How We Got Here Four stories from a Mississippi family

by B. Brian Foster

Photos courtesy of the Foster Family Archives

This is a work of nonfiction. The author spent two months reporting the details: talking with nearly two dozen members of his family, reading oral histories and reviewing archival documents and items, and spending significant time in each of the places that are mentioned. Each section is rendered as a note from a different person and a different time. The recipient of the collection of notes is unnamed, save the sole mention of “you,” which comes at the end. The style has elements of ethnopoetry, which here means, among other things, that the way that language is presented is as much a part of the story as the characters, places, and scenes. Read the Author’s Note here.

Harry “Slim” Foster eats a piece of pork liver during a hog slaughtering in Shannon, MS circa February 1994. Photo by B. Brian Foster, Ph.D.

1. How we got here?

We travel. Under no day and cotton in the back of a freight wagon, no different from the tree wood. Pap come first. Took his hands but left the gun. Say why he need it ran out. Ma Fanny and us, the children, left quick, too. But not with Pap. Killing take its own time.

It come 100 miles from Alabama to Mississippi, that ole wagon, like a boat without a head. Road like ocean when God sleep. We left a place they took for one that’s stole. My memory still. Ma dress bunched up at the back, blood clotted at the hem. Seem like I kept hear a moan, like here. Can’t been us ’cause we don’t breathe and can’t talk. We just sit. Wonder is we ate? Cottonseed poison. Pulpwood splinter. Rat teeth cut. We just ride. We met back with Pap in a town where the name fit: Plants’ville. That’s where we planted and growed. And Picked. Plowed. Trumped.

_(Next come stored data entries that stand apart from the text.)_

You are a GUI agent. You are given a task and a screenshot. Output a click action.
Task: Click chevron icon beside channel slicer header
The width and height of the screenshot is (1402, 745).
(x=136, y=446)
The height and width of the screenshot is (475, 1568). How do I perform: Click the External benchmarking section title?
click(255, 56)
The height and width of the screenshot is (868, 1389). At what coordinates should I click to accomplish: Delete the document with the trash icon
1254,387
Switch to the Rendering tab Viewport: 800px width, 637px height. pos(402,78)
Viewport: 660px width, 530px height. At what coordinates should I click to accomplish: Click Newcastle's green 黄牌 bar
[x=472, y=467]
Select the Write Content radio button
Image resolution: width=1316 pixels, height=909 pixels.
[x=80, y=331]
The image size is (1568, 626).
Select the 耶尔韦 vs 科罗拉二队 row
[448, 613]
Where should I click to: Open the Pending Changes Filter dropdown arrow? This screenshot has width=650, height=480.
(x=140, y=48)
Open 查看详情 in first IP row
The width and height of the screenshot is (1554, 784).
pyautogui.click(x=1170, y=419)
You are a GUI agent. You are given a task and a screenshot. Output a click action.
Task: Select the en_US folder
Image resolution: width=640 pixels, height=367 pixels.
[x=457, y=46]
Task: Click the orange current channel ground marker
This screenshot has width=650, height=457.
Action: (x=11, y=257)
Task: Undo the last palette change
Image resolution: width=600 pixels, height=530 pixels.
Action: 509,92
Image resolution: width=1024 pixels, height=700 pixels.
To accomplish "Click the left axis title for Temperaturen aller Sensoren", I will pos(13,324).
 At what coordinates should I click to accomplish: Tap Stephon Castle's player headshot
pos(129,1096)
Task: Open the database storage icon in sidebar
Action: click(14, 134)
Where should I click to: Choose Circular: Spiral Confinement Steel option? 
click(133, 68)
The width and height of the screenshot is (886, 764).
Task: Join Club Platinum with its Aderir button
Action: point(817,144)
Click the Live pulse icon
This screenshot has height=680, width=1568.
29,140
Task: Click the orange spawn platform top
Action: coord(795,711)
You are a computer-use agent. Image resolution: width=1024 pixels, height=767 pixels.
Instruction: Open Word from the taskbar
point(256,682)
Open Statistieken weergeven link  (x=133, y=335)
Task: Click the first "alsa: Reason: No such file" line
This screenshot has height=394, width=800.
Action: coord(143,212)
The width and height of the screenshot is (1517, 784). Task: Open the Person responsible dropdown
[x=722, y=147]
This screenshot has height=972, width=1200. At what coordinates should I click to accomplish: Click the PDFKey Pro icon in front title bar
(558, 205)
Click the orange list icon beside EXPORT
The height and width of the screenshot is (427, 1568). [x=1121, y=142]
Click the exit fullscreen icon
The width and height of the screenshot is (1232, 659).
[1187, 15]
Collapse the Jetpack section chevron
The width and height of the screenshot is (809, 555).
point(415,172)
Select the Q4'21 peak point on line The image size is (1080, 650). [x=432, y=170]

I never say all what I saw, but the smell in my grave. Cast iron, sweat, sorghum and butter biscuits, fresh kill. When it rain, the blood come back thick and sticky like sap. I see it off the porch still. It don’t drip it just sit, smell like all the ones that died come back to meet the ones that did’t, to say how. A bullet between they eyes. A rope in a noose knot. The men wore work shirts that’s dirty, they face empty. The ladies kept the little ones. When they leave, they stay, like buzzards.

They call.

Somebody else’s—

They quit before they stop.

Pap and Ma was born before they say we people, after they stop saying slave. Ma died when Deac went in the war. Pap did after Q come back. I think he know Q was me. All mine had his hands and Ma Fanny eyes. Q had something different though, my mind. He saw work like me, like the sun, and everything up under it his. Pap knowed. Verlene, Vivian died, he ain’t cry. He don’t fuss. Yella couldn’t get the city out, he just sit. Pap know.

Him and me watch Q listen. Watch him walk out over the place, hear the ducks, one his dogs run by, stop on the killing spot, pass the cutting table. Q get low in the garden ’tween the okra and the snap beans, touch his hat, pick up the dirt and pinch with his fingers like they rain. Stand look for a long time, hold his hands ’hind his back like they gold. He know, too.

That’s how we get here. Build a world on a briar bush, our place at the top, all Pap’s and mine in the bottom by the slough hunting bullfrogs. Take ’em for the legs, take turns at the pear tree, bust pecans with they fist. Growed apple trees from a dirt road. My Johnnie walk in that orchard come back with a lemon icebox pie or peach cobbler. Faye pass the strawberry patch where the shadow come off the honeysuckle. Tempie in the house, ain’t no sink ’cause all the greens. Lue with cans of scufadine preserve sittin’ on purple hull peas that took the born and dead to shell all the way. Muscadine so strong, my son’s son’s son blow in the wind, three or four sheets, talk like he come before and after.

Mo’ tomatoes than family.

Time a run out fo’ we do.

Pictured: Quincy Paul “Q”/”QP” Foster. Q Foster butchers a hog in Shannon, MS circa February 1994. Photo by B. Brian Foster, Ph.D.

2. Our hands?

They talk. How we get here. Talk family. Talk land, who sold and who stole. Pap’s place was Creek, then Chickasaw. A white man stole ours before Daddy and Uncle Yella stole his, with a trick and a grin.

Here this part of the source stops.